Required action: Write the data below out exactly as it stands. Do not include the pictures.

[Collected data]

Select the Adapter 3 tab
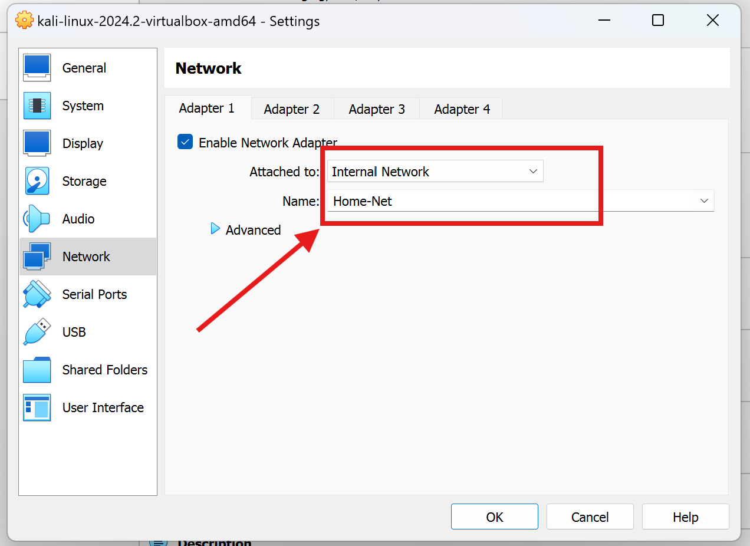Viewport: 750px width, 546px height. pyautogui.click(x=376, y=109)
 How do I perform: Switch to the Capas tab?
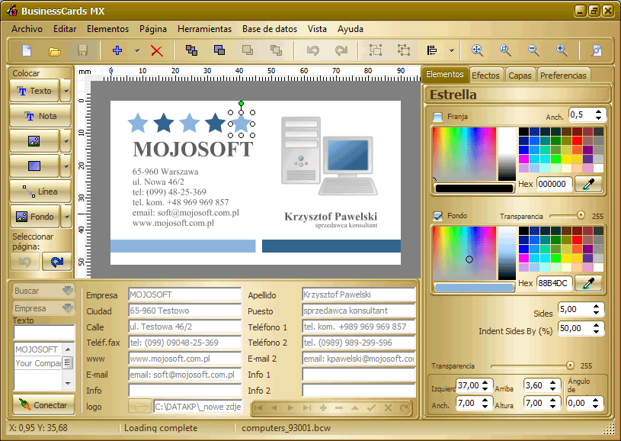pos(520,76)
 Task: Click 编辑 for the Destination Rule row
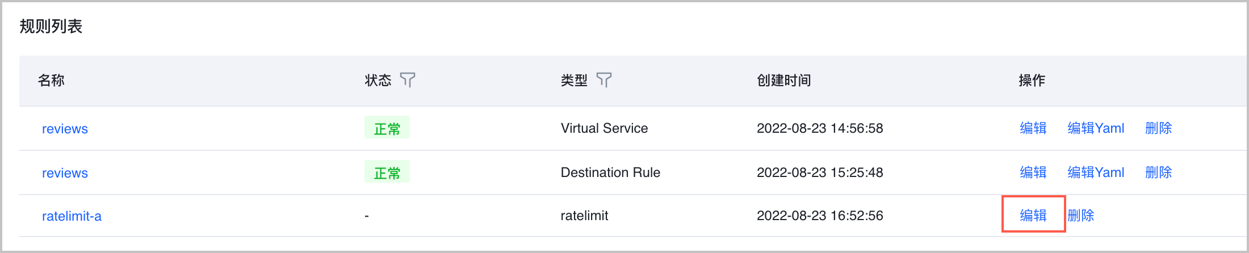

Response area:
Select the Adapter 3 tab
Viewport: 750px width, 546px height. pyautogui.click(x=376, y=109)
 How do I perform: Switch to the Capas tab?
pos(520,76)
 Task: Click 编辑 for the Destination Rule row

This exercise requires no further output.